WHAT YOU HAVE TO DO >>
Output every entry below exactly as it is written.
○ ○ ○ ○ ○ ○ ○
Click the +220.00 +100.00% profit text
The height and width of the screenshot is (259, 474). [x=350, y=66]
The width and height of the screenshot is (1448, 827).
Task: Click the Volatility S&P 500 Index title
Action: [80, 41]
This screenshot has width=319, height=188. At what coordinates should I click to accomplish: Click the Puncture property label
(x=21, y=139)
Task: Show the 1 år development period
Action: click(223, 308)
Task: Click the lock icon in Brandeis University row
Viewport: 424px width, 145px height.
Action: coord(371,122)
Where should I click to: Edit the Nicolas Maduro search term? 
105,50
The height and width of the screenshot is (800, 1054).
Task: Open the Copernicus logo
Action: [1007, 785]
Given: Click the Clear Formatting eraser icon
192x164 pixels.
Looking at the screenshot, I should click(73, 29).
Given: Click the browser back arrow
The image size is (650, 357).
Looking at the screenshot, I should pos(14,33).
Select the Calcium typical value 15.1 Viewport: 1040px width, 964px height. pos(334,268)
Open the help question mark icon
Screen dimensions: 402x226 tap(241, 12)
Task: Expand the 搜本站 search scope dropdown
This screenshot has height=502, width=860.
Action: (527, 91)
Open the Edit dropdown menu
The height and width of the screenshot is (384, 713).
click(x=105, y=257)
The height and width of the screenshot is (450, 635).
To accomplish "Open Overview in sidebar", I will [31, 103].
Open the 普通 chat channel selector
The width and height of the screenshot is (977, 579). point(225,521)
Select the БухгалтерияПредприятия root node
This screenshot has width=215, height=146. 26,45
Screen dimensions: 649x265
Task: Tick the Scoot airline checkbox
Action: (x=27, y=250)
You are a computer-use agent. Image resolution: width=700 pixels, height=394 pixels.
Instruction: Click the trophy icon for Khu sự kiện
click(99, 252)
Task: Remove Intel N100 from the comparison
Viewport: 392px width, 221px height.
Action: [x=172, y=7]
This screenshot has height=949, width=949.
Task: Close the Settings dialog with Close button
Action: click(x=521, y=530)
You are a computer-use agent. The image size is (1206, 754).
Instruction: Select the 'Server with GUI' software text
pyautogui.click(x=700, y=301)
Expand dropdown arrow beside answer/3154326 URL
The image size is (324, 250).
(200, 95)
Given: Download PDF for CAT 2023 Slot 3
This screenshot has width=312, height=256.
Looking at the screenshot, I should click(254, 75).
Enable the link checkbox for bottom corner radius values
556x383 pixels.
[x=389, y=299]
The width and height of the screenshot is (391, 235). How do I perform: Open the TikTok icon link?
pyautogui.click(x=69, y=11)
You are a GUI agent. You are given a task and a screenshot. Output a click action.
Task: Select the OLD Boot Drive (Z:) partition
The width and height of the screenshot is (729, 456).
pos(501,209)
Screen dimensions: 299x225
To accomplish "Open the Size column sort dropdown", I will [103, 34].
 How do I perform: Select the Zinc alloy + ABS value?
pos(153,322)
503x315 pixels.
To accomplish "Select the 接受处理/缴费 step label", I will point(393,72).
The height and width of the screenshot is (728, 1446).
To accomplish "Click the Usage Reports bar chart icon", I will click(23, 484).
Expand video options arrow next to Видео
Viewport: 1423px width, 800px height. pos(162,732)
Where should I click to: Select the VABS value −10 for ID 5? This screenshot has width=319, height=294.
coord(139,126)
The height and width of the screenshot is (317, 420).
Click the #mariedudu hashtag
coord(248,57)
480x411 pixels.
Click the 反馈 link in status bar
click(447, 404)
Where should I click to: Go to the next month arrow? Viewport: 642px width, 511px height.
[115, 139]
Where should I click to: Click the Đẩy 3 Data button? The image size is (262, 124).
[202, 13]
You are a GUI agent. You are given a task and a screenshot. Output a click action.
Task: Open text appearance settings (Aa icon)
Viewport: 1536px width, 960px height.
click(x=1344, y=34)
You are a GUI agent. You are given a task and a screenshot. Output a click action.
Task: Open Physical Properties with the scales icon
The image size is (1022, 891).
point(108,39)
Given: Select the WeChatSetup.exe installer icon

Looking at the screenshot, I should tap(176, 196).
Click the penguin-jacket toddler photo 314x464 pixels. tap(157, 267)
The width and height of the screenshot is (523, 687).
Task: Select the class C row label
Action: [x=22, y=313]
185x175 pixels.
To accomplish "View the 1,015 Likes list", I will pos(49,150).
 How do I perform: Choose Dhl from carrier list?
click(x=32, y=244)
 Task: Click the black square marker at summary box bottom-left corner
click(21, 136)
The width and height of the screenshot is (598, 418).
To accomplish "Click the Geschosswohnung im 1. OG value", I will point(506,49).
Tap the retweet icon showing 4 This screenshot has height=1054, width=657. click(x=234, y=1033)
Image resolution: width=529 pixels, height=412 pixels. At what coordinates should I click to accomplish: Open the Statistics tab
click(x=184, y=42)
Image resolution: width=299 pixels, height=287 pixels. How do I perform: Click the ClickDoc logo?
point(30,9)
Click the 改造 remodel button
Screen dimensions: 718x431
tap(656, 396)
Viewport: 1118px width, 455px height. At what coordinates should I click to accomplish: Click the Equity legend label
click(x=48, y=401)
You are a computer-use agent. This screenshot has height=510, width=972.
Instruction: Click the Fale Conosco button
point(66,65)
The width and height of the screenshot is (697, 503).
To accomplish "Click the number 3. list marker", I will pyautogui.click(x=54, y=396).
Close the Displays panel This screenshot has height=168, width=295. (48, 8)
○ ○ ○ ○ ○ ○ ○
OUTPUT OF THE TASK >>
Click the +220.00 +100.00% profit text
The height and width of the screenshot is (259, 474). [x=350, y=66]
The width and height of the screenshot is (1448, 827).
Task: Click the Volatility S&P 500 Index title
Action: [80, 41]
This screenshot has width=319, height=188. At what coordinates should I click to accomplish: Click the Puncture property label
(x=21, y=139)
Task: Show the 1 år development period
Action: click(223, 308)
Task: Click the lock icon in Brandeis University row
Viewport: 424px width, 145px height.
Action: coord(371,122)
Where should I click to: Edit the Nicolas Maduro search term? 
105,50
The height and width of the screenshot is (800, 1054).
Task: Open the Copernicus logo
Action: [1007, 785]
Given: Click the Clear Formatting eraser icon
192x164 pixels.
Looking at the screenshot, I should click(73, 29).
Given: Click the browser back arrow
The image size is (650, 357).
Looking at the screenshot, I should pos(14,33).
Select the Calcium typical value 15.1 Viewport: 1040px width, 964px height. pos(334,268)
Open the help question mark icon
Screen dimensions: 402x226 tap(241, 12)
Task: Expand the 搜本站 search scope dropdown
This screenshot has height=502, width=860.
Action: (527, 91)
Open the Edit dropdown menu
The height and width of the screenshot is (384, 713).
click(x=105, y=257)
The height and width of the screenshot is (450, 635).
To accomplish "Open Overview in sidebar", I will [31, 103].
Open the 普通 chat channel selector
The width and height of the screenshot is (977, 579). point(225,521)
Select the БухгалтерияПредприятия root node
This screenshot has width=215, height=146. 26,45
Screen dimensions: 649x265
Task: Tick the Scoot airline checkbox
Action: (x=27, y=250)
You are a computer-use agent. Image resolution: width=700 pixels, height=394 pixels.
Instruction: Click the trophy icon for Khu sự kiện
click(99, 252)
Task: Remove Intel N100 from the comparison
Viewport: 392px width, 221px height.
Action: [x=172, y=7]
This screenshot has height=949, width=949.
Task: Close the Settings dialog with Close button
Action: click(x=521, y=530)
You are a computer-use agent. The image size is (1206, 754).
Instruction: Select the 'Server with GUI' software text
pyautogui.click(x=700, y=301)
Expand dropdown arrow beside answer/3154326 URL
The image size is (324, 250).
(200, 95)
Given: Download PDF for CAT 2023 Slot 3
This screenshot has width=312, height=256.
Looking at the screenshot, I should click(254, 75).
Enable the link checkbox for bottom corner radius values
556x383 pixels.
[x=389, y=299]
The width and height of the screenshot is (391, 235). How do I perform: Open the TikTok icon link?
pyautogui.click(x=69, y=11)
You are a GUI agent. You are given a task and a screenshot. Output a click action.
Task: Select the OLD Boot Drive (Z:) partition
The width and height of the screenshot is (729, 456).
pos(501,209)
Screen dimensions: 299x225
To accomplish "Open the Size column sort dropdown", I will [103, 34].
 How do I perform: Select the Zinc alloy + ABS value?
pos(153,322)
503x315 pixels.
To accomplish "Select the 接受处理/缴费 step label", I will point(393,72).
The height and width of the screenshot is (728, 1446).
To accomplish "Click the Usage Reports bar chart icon", I will click(23, 484).
Expand video options arrow next to Видео
Viewport: 1423px width, 800px height. pos(162,732)
Where should I click to: Select the VABS value −10 for ID 5? This screenshot has width=319, height=294.
coord(139,126)
The height and width of the screenshot is (317, 420).
Click the #mariedudu hashtag
coord(248,57)
480x411 pixels.
Click the 反馈 link in status bar
click(447, 404)
Where should I click to: Go to the next month arrow? Viewport: 642px width, 511px height.
[115, 139]
Where should I click to: Click the Đẩy 3 Data button? The image size is (262, 124).
[202, 13]
You are a GUI agent. You are given a task and a screenshot. Output a click action.
Task: Open text appearance settings (Aa icon)
Viewport: 1536px width, 960px height.
click(x=1344, y=34)
You are a GUI agent. You are given a task and a screenshot. Output a click action.
Task: Open Physical Properties with the scales icon
The image size is (1022, 891).
point(108,39)
Given: Select the WeChatSetup.exe installer icon

Looking at the screenshot, I should tap(176, 196).
Click the penguin-jacket toddler photo 314x464 pixels. tap(157, 267)
The width and height of the screenshot is (523, 687).
Task: Select the class C row label
Action: [x=22, y=313]
185x175 pixels.
To accomplish "View the 1,015 Likes list", I will pos(49,150).
 How do I perform: Choose Dhl from carrier list?
click(x=32, y=244)
 Task: Click the black square marker at summary box bottom-left corner
click(21, 136)
The width and height of the screenshot is (598, 418).
To accomplish "Click the Geschosswohnung im 1. OG value", I will point(506,49).
Tap the retweet icon showing 4 This screenshot has height=1054, width=657. click(x=234, y=1033)
Image resolution: width=529 pixels, height=412 pixels. At what coordinates should I click to accomplish: Open the Statistics tab
click(x=184, y=42)
Image resolution: width=299 pixels, height=287 pixels. How do I perform: Click the ClickDoc logo?
point(30,9)
Click the 改造 remodel button
Screen dimensions: 718x431
tap(656, 396)
Viewport: 1118px width, 455px height. At what coordinates should I click to accomplish: Click the Equity legend label
click(x=48, y=401)
You are a computer-use agent. This screenshot has height=510, width=972.
Instruction: Click the Fale Conosco button
point(66,65)
The width and height of the screenshot is (697, 503).
To accomplish "Click the number 3. list marker", I will pyautogui.click(x=54, y=396).
Close the Displays panel This screenshot has height=168, width=295. (48, 8)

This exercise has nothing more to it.